**Goal of the exercise**
Reproduce the passage from the comment on cancer mortality word for word, starting with "They show from" and going on through "other chronic disease.".

**Selected passage**
All the things you mention are innovations, they just haven't really changed average mortality numbers, which is what I care about.

Edit: the parent post changed their argument to being about 'efficacy' or quality of care. Personally, I prefer a cure to a high-quality and effective 3 months in hospital then death. Thus I focus on the mortality statistics.

Edit again: quote:

> This doesn't qualify as "major"? The ability to reprogram our immune system to kill cancer cells, or to reprogram pathways in faulty cells?

I'd define major as some large change to average mortality from cancer. The same way heart attacks are now vastly more survivable, or we don't get them in the first place. For example, in another comment, someone linked to the NIH's numbers

https://report.nih.gov/nihfactsheets/viewfactsheet.aspx?csid...

They show from 1975 to 2007 incidence of cancer going from 400 per 100k to 461 (e.g. up). I'd define a major improvement as that going to 200 or 100 per 100k people (e.g. down). The 5-year survivability has gone up for the same reason incidence went up, early detection.

Yes, there are specific therapies that improve things 20% here or there for certain very targeted groups. I hope I am in one of those groups if I ever get cancer, but again the averages haven't changed much at all, especially when compared to other chronic disease.

**Information provided**

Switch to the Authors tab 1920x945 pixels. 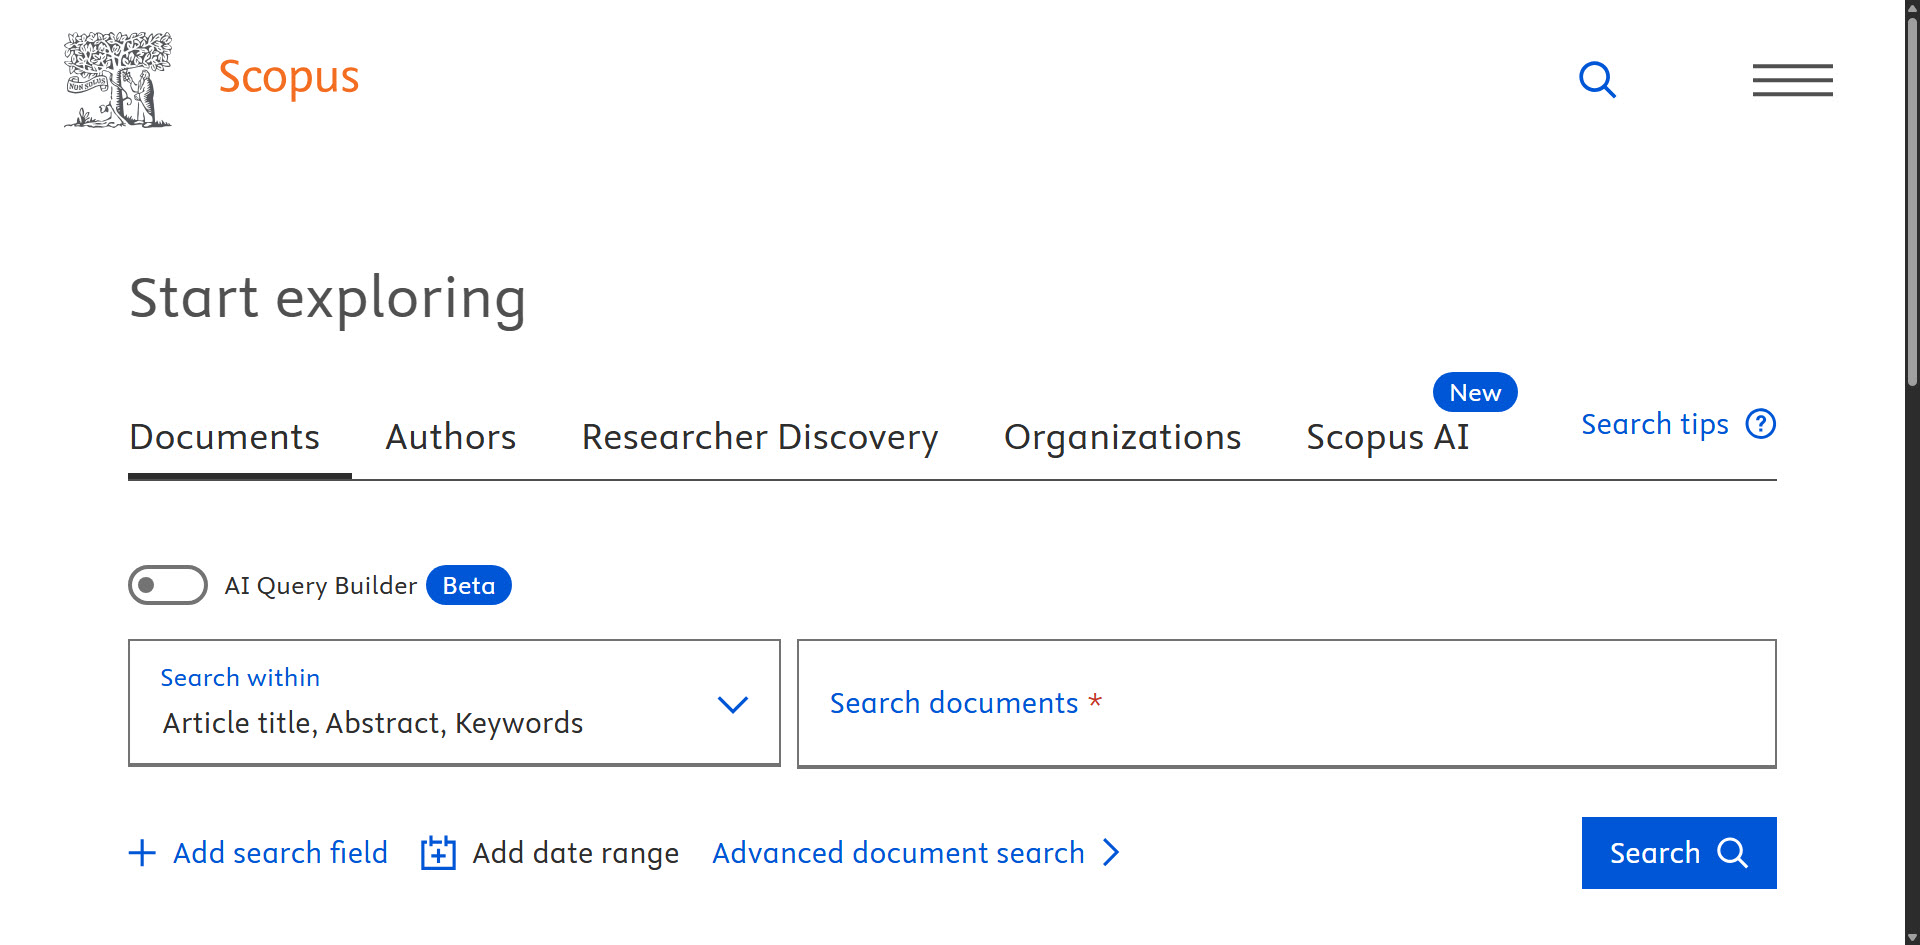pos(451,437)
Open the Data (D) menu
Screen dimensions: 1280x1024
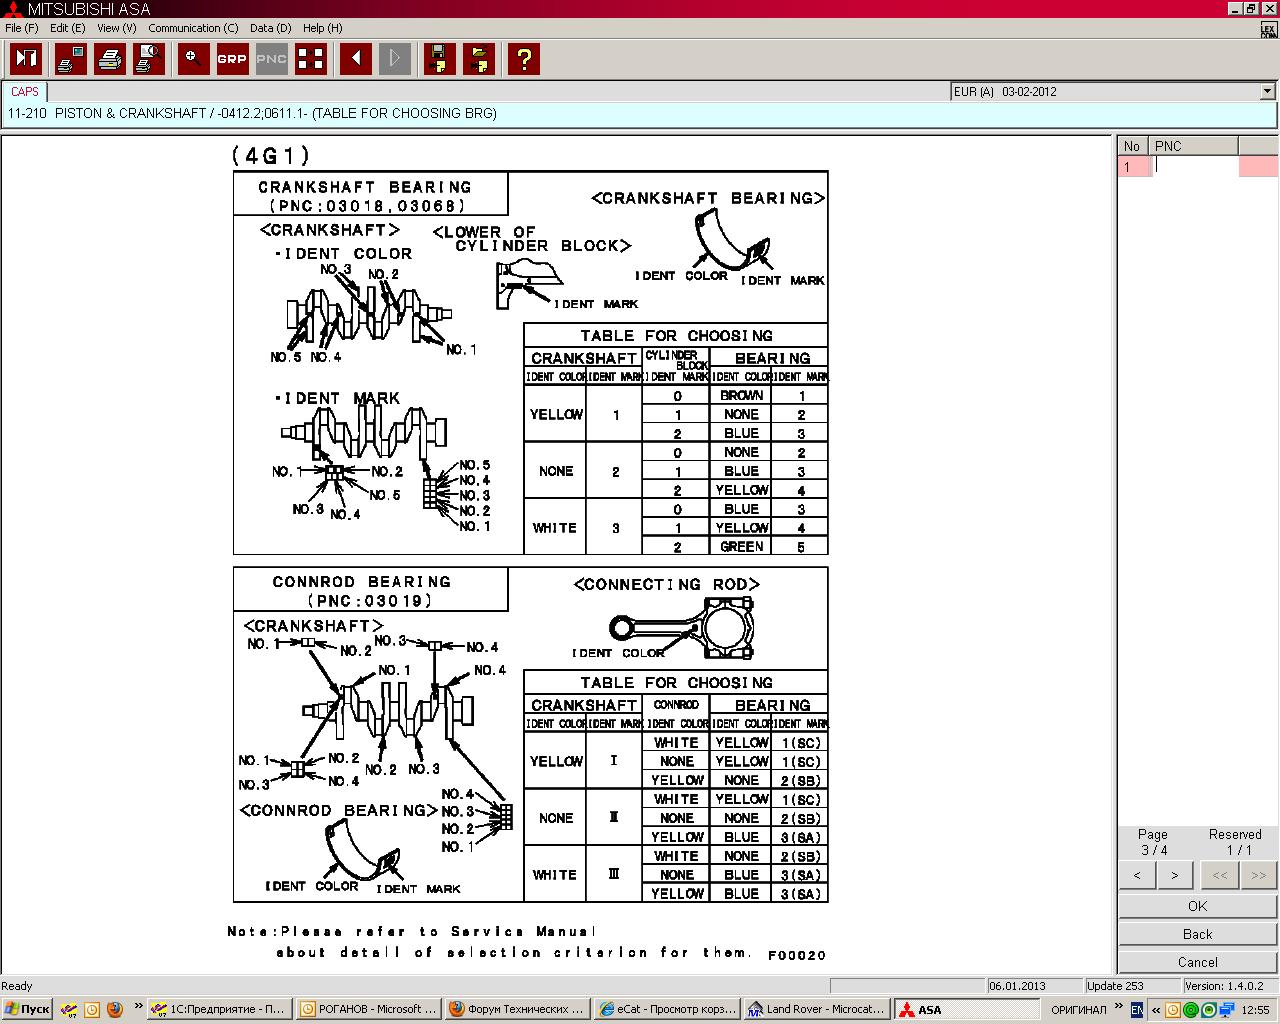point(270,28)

**Output of the exercise**
They show from 1975 to 2007 incidence of cancer going from 400 per 100k to 461 (e.g. up). I'd define a major improvement as that going to 200 or 100 per 100k people (e.g. down). The 5-year survivability has gone up for the same reason incidence went up, early detection.

Yes, there are specific therapies that improve things 20% here or there for certain very targeted groups. I hope I am in one of those groups if I ever get cancer, but again the averages haven't changed much at all, especially when compared to other chronic disease.